* [Activity A]
From the passage on prokaryotic mRNA degradation, repeat word for word the part that begins at "One main ribonuclease" and stops after "they are degraded.".
* [Activity B]
Answer these questions using the passage on prokaryotic mRNA degradation:
(i) What other name does the passage give for prokaryotic mRNA degradation?
(ii) Ribonuclease G is a homolog of which ribonuclease?
(iii) Which organism did the studies mainly focus on?

[Passage provided Boundary: Start]

= Prokaryotic mRNA degradation =

Gene regulation in single-cell organisms

Prokaryotic messenger RNA (mRNA) degradation, also called prokaryotic mRNA decay, is an important part of gene regulation in prokaryotes.. In this process, specific proteins target and break down mRNA. These proteins break down certain sections of the mRNA, such as 5’ ends and specific base pairs. This degradation happens in response to different environmental cues, allowing the organism to stop expressing certain genes in order to survive. This also occurs during and after translation, in order to reuse the material that was used to create the RNA. This process can vary, depending on the organism and the situation.

mRNA degradation targets specific sequences of messenger RNA, allowing some to stay in the cell for longer than others—and even genes within the same strand of RNA can be degraded at different rates. This is true in both prokaryotes and eukaryotes. Because of this, mRNA degradation plays a key role in determining which genes are expressed. Also, this process gives organisms greater evolutionary fitness, as it means they do not have to expend energy to find new resources.

==Ribonucleases: E, G, and Y==
Often, mRNA is degraded by proteins called ribonucleases, which separate the 5’ end of the RNA from the 3’ end of the RNA; there are several different kinds of ribonucleases, which appear in different organisms.

One main ribonuclease in prokaryotes is called ribonuclease E, and another ribonuclease that degrades RNA in prokaryotes is called ribonuclease G. It is a homolog of ribonuclease E. This was determined mainly by studies that focused on Escherichia coli (E. coli), and this is not the case in all situations. For example, stem-loops, another part of mRNA, are not degraded by ribonucleases, but it is not known how they are degraded.

[Passage provided Boundary: End]
[Material provided Boundary: Start]

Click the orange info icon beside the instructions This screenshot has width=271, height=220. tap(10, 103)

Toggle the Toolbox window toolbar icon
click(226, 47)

[Material provided Boundary: End]

* [Result A]
One main ribonuclease in prokaryotes is called ribonuclease E, and another ribonuclease that degrades RNA in prokaryotes is called ribonuclease G. It is a homolog of ribonuclease E. This was determined mainly by studies that focused on Escherichia coli (E. coli), and this is not the case in all situations. For example, stem-loops, another part of mRNA, are not degraded by ribonucleases, but it is not known how they are degraded.

* [Result B]
(i) Prokaryotic mRNA decay
(ii) Ribonuclease E
(iii) Escherichia coli (E. coli)